Folsom city officials and Historic District merchants are rolling out the welcome mat on Saturday, May 7, for a festive community celebration marking completion of the 16-month, $11 million Historic Sutter Street Revitalization Project.
“This is an important day for Folsom as we culminate more than five years of collaboration and a lot of hard work,” said Mayor Andy Morin. “We’ve preserved Sutter Street’s historic character and charming ambience, while enhancing accessibility and amenities.”
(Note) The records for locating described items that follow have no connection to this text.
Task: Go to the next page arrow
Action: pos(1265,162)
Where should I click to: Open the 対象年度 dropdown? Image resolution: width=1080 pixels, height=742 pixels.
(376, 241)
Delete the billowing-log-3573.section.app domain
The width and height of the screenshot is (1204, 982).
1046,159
The four-hour celebratory event kicks off at 10 a.m. with colorful Chinese Lion Dancers, the Wells Fargo Stagecoach and a brief ribbon-cutting ceremony. Attendees will gather in the 700 block of Sutter Street for a community photo immediately following the ribbon cutting.
Four 9-foot-tall graphic totems depicting different aspects of Folsom’s history will be unveiled. Living history re-enactments and tours will be on-going. Historical photos and vintage cars will be displayed. The James Garner Johnny Cash tribute band will perform on one stage, with more live entertainment on a second stage.
Free shuttle service will be provided between 9:30 a.m. and 2:30 p.m. from the Walmart parking lot (behind Chevron on Glenn Drive). Attendees may also ride Light Rail to the Historic Folsom Station.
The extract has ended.